In a packed Committee Room 1, on the second floor of City Hall at 9:30 a.m. yesterday, all the key actors wore black: David Miller, the mayor; Shelley Carroll, the budget chief; Joe Penachetti, the city manager, and even Cam Weldon, the city’s acting chief financial officer.
Black was an odd choice of colour, since — at least on the face of it — the mood at the Budget Committee, to unveil the city’s $8.7-billion operating budget, was bright. The Mayor, bullish, boyish and buoyant, slipped easily into the role of the caring paterfamilias, with a gift-wrapped goodie for every group in our great metropolis. A 4% tax hike buys a freeze of transit fares, more housing for the homeless, increases in funding for welfare and tax cuts for small business.
“For those of you who are worried or are in need, I want you to know that your city government is doing everything that it can,” he told the room.

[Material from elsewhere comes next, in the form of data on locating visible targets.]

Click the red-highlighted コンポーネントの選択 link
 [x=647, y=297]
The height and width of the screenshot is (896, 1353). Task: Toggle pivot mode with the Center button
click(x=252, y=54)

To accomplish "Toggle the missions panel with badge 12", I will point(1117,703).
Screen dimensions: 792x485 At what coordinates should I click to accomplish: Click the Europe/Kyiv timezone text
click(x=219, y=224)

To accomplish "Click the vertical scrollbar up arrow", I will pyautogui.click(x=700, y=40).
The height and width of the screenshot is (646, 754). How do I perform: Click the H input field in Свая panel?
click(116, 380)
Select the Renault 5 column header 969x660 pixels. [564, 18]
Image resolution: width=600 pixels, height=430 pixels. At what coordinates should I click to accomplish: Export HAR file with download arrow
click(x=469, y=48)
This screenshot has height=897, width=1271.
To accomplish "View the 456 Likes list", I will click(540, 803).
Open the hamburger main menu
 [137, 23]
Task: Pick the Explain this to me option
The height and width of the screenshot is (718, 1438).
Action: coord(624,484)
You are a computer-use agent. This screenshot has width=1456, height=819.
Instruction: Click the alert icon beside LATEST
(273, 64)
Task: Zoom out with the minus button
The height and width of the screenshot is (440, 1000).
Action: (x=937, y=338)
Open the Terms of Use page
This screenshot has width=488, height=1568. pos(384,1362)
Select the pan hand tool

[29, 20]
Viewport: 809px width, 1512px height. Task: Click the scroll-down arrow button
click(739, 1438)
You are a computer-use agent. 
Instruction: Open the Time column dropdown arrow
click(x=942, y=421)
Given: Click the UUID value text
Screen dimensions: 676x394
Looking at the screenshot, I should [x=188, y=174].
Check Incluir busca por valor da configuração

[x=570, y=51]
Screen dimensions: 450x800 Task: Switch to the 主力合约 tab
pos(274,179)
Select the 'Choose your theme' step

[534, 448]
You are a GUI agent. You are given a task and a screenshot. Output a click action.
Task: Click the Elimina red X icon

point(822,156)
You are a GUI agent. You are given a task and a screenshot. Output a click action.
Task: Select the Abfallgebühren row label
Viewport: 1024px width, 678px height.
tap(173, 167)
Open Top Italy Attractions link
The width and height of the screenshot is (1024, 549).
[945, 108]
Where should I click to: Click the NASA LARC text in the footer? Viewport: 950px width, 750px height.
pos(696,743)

Ms. Carroll continued doling out the good news: Toronto is adding $3.2-million to its student nutrition and breakfast program, adding 44 school sites, and will now feed 100,000 students. The city will double the tree canopy by 2050, open this year a 3-1-1 call centre (answering city-related questions 24 hours a day) and reduce the backlog in court services, processing an additional 180,000 court cases.
Even parties are on schedule: “Planning will continue to celebrate the War of 1812,” Ms. Carrol said.
Later, responding to questions from reporters, the M
ayor even suggested that he’s a bargain, compared to that spendthrift in Ottawa, Prime Minister Stephen Harper.
“The federal government spending increase is about $1,000 per Canadian,” Mr. Miller said. “Our budget costs just $89 per household.”
But once the official remarks ended, the mood quickly darkened around here. Kevin Gaudet, Ontario director of the Canadian Taxpayers Federation, attacked the “duplication, overlap and waste,” of “overpaid” municipal politicians.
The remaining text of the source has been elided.